Each of these working groups is headed by two scientists, one each from a developed and developing nation, supported by up to 500 other scientists known as lead authors who in turn are supported by up to 2000 further expert reviewers. Together they evaluate thousands of pieces of peer-reviewed research from around the globe.
Here is how Queensland University's Professor Ove Hoegh-Guldberg, a world expert on coral reefs and climate change, describes what happened when he contributed a small slice of the 2007 IPCC report:
"The IPCC has one of the most rigorous review processes I have ever experienced. There are various stages of review. The first round involves the working groups picking over the text (hundreds of eyes and qualified expert opinions).
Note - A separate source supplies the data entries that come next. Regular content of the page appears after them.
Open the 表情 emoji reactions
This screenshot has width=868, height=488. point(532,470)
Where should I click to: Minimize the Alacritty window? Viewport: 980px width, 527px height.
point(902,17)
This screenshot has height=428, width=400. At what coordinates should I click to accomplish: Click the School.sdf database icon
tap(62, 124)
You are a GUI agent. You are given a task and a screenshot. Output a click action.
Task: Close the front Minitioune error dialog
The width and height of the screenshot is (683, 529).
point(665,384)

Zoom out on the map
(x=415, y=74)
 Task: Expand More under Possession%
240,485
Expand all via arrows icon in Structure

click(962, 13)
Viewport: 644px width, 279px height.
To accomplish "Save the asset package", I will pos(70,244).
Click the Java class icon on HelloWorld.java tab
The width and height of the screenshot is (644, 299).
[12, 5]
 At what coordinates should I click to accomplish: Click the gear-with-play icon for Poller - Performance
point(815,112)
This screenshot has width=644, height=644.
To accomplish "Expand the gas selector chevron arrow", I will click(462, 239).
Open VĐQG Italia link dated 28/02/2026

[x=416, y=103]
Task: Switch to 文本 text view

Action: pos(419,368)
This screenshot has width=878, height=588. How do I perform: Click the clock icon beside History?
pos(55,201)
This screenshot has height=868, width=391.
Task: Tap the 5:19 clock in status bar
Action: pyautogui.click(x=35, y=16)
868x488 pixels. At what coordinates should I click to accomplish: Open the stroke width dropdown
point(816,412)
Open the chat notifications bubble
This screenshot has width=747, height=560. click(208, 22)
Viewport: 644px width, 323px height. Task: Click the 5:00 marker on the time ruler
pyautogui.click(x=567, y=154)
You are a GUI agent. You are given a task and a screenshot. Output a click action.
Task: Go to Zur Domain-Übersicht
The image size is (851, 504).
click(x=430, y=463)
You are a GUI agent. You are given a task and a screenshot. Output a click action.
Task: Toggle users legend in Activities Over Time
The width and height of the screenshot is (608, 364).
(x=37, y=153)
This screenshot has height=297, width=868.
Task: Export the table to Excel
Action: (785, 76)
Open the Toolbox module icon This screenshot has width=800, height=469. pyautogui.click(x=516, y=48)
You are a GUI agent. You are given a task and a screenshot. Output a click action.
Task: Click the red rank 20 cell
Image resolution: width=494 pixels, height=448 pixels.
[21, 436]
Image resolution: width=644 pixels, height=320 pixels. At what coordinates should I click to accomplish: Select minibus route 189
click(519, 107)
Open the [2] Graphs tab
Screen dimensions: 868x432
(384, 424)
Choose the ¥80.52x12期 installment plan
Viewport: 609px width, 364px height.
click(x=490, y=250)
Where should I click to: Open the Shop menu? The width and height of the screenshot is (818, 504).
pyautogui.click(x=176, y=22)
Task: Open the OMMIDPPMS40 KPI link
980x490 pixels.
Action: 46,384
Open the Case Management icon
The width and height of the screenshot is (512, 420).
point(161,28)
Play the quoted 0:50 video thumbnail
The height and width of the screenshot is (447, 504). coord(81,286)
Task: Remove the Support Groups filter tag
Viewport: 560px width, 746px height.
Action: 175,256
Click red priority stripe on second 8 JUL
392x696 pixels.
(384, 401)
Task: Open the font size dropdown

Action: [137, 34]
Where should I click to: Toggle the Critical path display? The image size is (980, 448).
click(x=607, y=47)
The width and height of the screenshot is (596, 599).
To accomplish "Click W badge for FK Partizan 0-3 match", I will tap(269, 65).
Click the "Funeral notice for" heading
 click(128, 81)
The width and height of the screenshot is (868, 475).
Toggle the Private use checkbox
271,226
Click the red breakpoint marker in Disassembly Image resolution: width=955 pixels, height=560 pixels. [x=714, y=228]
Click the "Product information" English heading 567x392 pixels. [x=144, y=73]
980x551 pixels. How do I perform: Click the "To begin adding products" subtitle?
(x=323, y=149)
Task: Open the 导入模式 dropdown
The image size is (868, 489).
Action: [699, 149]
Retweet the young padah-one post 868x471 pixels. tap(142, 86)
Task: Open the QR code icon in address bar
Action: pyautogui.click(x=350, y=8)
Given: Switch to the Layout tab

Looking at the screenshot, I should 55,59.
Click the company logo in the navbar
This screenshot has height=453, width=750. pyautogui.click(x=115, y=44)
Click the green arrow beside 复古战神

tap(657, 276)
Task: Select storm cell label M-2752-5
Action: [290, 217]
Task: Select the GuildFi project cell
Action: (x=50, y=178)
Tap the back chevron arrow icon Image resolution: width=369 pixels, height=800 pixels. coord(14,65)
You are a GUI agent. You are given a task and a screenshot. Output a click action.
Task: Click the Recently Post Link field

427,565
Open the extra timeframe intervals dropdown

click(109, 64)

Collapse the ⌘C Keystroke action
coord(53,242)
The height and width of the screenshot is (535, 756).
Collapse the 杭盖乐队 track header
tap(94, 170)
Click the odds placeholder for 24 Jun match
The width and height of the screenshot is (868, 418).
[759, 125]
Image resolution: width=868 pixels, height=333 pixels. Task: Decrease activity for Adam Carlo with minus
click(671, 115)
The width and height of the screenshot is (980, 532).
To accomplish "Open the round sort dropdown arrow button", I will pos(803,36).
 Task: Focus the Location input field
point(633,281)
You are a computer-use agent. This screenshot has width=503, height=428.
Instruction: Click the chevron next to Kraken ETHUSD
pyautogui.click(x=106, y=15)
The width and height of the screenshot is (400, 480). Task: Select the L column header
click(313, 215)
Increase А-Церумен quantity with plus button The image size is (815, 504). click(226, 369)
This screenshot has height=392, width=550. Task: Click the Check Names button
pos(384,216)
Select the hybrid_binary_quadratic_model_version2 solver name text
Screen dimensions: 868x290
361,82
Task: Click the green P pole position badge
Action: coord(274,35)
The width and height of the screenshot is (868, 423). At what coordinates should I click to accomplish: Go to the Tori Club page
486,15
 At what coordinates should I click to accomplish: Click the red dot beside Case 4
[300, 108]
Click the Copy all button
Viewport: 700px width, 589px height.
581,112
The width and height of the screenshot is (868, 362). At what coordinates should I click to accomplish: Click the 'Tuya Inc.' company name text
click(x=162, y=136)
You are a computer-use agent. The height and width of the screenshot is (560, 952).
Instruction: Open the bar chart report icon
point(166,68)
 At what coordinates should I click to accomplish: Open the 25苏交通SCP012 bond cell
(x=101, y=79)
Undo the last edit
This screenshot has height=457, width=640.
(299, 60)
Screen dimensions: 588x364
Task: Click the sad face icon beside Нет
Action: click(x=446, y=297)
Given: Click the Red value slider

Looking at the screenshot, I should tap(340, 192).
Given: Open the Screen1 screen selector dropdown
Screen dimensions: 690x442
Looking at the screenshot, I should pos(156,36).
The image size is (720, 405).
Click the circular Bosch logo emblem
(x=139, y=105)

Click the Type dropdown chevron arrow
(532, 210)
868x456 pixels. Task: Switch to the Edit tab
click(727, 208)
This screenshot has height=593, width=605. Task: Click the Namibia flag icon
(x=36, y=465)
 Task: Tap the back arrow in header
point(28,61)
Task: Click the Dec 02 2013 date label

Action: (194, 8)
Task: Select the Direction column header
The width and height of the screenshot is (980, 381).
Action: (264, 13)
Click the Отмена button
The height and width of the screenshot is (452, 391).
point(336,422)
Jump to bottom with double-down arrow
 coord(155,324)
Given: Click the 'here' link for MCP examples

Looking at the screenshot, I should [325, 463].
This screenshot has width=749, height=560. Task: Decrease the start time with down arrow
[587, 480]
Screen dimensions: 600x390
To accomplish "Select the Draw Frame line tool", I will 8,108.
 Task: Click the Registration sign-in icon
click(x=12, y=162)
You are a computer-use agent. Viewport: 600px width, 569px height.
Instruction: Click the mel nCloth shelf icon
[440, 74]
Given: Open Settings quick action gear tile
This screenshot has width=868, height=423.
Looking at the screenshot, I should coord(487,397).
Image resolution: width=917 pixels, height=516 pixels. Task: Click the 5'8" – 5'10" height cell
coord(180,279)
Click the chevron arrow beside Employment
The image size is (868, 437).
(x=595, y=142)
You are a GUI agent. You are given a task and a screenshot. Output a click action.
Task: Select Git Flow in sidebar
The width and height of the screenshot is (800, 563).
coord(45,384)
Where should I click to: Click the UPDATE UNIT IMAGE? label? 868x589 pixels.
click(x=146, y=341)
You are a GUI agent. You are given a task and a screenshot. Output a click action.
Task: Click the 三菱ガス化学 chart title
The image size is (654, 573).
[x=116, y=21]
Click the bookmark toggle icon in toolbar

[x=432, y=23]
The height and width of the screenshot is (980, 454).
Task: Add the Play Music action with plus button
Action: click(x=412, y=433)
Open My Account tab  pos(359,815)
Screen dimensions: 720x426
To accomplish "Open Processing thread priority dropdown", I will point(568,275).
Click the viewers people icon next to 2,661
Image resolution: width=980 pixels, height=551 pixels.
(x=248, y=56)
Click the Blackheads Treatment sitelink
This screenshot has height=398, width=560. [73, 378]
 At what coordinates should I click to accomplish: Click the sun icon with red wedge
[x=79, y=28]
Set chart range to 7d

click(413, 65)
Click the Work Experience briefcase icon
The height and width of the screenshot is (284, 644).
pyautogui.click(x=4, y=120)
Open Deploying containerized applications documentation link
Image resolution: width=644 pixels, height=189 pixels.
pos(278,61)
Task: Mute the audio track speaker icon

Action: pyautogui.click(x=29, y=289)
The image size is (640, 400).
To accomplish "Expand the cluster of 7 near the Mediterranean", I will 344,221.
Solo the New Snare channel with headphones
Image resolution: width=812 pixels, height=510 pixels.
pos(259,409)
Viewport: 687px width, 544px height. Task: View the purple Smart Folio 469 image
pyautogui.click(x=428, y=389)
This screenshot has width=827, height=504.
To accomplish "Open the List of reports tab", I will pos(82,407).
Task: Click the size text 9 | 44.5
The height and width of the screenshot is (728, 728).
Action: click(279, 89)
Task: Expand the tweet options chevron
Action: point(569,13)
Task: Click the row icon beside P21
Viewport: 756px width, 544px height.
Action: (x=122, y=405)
If you have been involved in this process, it is a quite an experience which takes months and years - involving a lot of pedantic haggling over detail - but always using the peer-reviewed literature as the base. When this is complete, then the documents are sent to signatory governments for review. Leading scientists from each of the countries pick over the details. And after this, the documents are placed for open comment (on the web). At this point, any government, industry, science group, special interest group, or individual is invited for comment, recommendations, amendments etc. In response, the lead and contributing authors are required to respond to each comment or suggestion in a precise fashion, however correct or off-the-wall they may be. The responses from the specialists are them independently reviewed to ensure that the documents have been amended to include the comment/suggestion/objection or the comment/suggestion/objection refuted scientifically (ie with peer-reviewed literature). Personally, I had to respond to 87 comments on a relatively small contribution to the Australian and NZ chapters within Working Group 2 of the IPCC report in 2007. At the end of the day, I don't think you could have a more rigorous process. The only problem is that it ends up being conservative (e.g. failure of AR4 IPCCC in 2007 to predict the current dramatic decline of Arctic sea ice). That may be its only flaw."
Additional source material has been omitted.